• leatherface üç maskeye sahiptir bunarın ilki katil maskesidir. adı üstünde adam öldürürken bu maske takılır. ikincisi güzel kız maskesidir. bu maske insanlarla iletişim kurma isteği doğduğunda takılır. üçüncüsü yaşlı kadın maskesidir. ev işleri ve yemek gibi işlerde bu maske takılır. filmi dikkatli izlediğinizde leatherface'in sıırasıyla bu maskeleri taktığı görülecektir ama bu dikkatli izlenilmesi tavsiye edilmeyen bir filmdir
  • ortamdaki samimiyeti arttiran film. yapilan arastirmalar gosteriyor ki filme baslandiginda odanin dort bi yanindaki koltuk kanepe ve puflara yayilmis kitle, filmin sonunda televizyonun karsisindaki 3 kisilik kanepede 7 kisinin birbirine sarilmasi ile olusmus bir sevgi yumagi seklinde filmi noktaliyor
  • büyüğe, ataya saygıyı aşılayan, yabancıya karşı gösterilen misafirperverliğin en nadide örneklerini görebileceğiniz, sıcak mı sıcak, duygu yüklü bir aile filmi. hele 'kes büyükbaba, sen kes kafasını. büyüğümüzsün, sana saygımız sonsuz' dedikleri sahnede aslında herkesin böyle bir ailesi olması gerektiğine olan inancım pekişti.. onlar adına gururlandım.
  • texas elektrikli testere katliamı ilk bakışta basit bir korku filmi, ticari amaçla çekilmiş, düşük bütçeli bir slasher gibi görünür. ama çekildiği dönemin siyasi-sosyal yapısı göz önüne alındığında farklı bir okumaya da açıktır. şimdi bu tezi açmaya çalışayım:

    filmdeki deri suratlı psikopatın genç kızı merdivenden yukarı doğru elektrikli testeresiyle kovalayışı... çocukluğum boyunca kaç defa rüyalarıma girmiştir. çocuklukta bu travmaları yaşadık ama sonraları anladık ki 70'lerde bu filmler özgür ruhlu çiçek-çocukların, uyuşturucu kullanan, alkol alan, yarı çıplak gezen gençlerin konforuna tecavüz eden muhafazakâr filmlerdi. aşırı özgürlüğün testerelerle hakkından geliniyordu bir nevi. tabii sevişenler de ölüyordu. bundan daha önemli olan şeyse şuydu belki: modern uygarlığı, gökdelenleri, ofisleri, cafeleri geride bırakarak kısa süreli doğaya adım atan gençlerin taşrada nedensiz yere katledilmeleriydi. kanibalizmin mezarlığa komşu kasap ucubeleri gençlerin nostaljik hayallerini de yıkıyordu. çocukluğun neşeli günlerinin izini sürerken bir bir ortadan kayboluyorlardı (kasap çengellerine büyükbaşlar gibi asılıyorlardı). çiçek-çocuklardan, hippi'lerden nefret eden dönemin amerikan hükümetlerinin veremediği cezayı kasaplar veriyordu. nitekim 10 yıl öncesinin amerikası'nda jfk suikastinde görevlendirilen lee harvey oswald da louisiana kökenliydi.
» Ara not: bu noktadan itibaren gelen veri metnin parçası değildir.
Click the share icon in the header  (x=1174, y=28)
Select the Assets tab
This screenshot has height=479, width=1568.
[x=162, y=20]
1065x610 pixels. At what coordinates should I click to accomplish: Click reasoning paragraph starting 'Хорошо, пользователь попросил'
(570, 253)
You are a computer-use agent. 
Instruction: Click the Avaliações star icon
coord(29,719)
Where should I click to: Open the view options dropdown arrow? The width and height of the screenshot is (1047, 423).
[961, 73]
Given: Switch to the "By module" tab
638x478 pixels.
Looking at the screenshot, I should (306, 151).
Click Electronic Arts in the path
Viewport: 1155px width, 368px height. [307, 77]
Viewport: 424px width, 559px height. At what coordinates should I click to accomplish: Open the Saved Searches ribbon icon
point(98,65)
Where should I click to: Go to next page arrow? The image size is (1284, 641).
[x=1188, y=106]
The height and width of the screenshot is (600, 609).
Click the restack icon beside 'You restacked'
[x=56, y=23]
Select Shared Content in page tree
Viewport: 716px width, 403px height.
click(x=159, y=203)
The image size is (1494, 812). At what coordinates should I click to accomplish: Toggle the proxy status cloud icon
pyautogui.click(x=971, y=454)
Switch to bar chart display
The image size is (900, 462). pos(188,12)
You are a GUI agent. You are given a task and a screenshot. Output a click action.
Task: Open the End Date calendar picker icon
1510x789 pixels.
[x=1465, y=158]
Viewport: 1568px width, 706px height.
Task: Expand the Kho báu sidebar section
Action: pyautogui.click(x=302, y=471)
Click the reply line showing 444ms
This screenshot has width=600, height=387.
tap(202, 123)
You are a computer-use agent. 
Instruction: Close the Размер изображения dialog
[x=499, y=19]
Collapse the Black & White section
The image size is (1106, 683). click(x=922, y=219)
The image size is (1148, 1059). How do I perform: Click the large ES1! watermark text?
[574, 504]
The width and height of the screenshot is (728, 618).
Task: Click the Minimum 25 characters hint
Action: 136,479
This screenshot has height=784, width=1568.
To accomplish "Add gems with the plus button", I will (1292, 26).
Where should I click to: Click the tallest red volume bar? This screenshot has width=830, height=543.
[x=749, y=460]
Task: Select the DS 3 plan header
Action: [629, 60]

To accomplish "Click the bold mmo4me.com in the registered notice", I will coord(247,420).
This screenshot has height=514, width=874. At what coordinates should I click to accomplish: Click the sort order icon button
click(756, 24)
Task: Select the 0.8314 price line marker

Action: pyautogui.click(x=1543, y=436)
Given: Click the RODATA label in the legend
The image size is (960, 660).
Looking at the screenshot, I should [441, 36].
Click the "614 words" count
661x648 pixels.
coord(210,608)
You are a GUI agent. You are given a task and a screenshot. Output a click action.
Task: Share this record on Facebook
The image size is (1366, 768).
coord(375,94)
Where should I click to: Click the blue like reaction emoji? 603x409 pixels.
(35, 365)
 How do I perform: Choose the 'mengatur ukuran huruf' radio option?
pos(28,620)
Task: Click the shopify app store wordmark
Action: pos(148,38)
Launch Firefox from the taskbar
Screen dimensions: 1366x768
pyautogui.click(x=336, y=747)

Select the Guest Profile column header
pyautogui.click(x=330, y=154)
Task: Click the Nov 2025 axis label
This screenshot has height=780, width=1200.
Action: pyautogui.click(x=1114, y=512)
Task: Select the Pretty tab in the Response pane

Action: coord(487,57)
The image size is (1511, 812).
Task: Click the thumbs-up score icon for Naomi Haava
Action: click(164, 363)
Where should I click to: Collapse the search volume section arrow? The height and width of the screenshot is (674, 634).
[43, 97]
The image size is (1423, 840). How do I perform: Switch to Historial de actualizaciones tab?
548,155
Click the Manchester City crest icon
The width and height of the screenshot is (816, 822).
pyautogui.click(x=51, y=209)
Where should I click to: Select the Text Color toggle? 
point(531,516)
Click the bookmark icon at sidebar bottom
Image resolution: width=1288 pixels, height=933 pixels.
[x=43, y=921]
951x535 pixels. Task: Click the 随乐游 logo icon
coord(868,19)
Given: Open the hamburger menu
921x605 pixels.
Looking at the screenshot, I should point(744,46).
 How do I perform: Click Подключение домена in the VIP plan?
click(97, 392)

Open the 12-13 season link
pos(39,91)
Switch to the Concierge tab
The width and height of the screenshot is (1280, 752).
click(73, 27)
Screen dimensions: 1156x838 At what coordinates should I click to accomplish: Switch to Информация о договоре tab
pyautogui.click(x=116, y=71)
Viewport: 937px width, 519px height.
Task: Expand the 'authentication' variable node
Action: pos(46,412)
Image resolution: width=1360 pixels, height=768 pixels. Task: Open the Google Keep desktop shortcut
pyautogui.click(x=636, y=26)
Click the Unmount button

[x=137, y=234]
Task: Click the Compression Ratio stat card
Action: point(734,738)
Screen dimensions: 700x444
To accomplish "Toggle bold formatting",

    masumun katli ise doğrudan vietnam savaşı'ndaki katliamlarla ilgilidir. aslında 70'lerin korku filmleri hemen her zaman siyasi-sosyal konjonktürle sıkı sıkıya ilişkilidir. etsuratlı testereli çatlağın iletişim bile kurmadan kurbanlık koyun gibi gençleri biçmesi demokratik siyasi iletişimden vazgeçerek vietnam'a asker çıkartan watergate skandalı'nın düşürdüğü nixon ve öncellerinin politikalarının eleştirisini sunuyordu. bu filmi çocukluğumda yaşadığım travmatik bir deneyim olarak hatırlasam da vietnam da kalıcı bir sendroma yol açmıştı zaten. watergate'i, taşranın hakkından geldiği hippi'leri, oradan ışınlanıp küba, kamboçya, afganistan, ırak ve suriye'yi düşünüyoruz şimdi. belki de bu filmin devamının çekilmesi tesadüf değil.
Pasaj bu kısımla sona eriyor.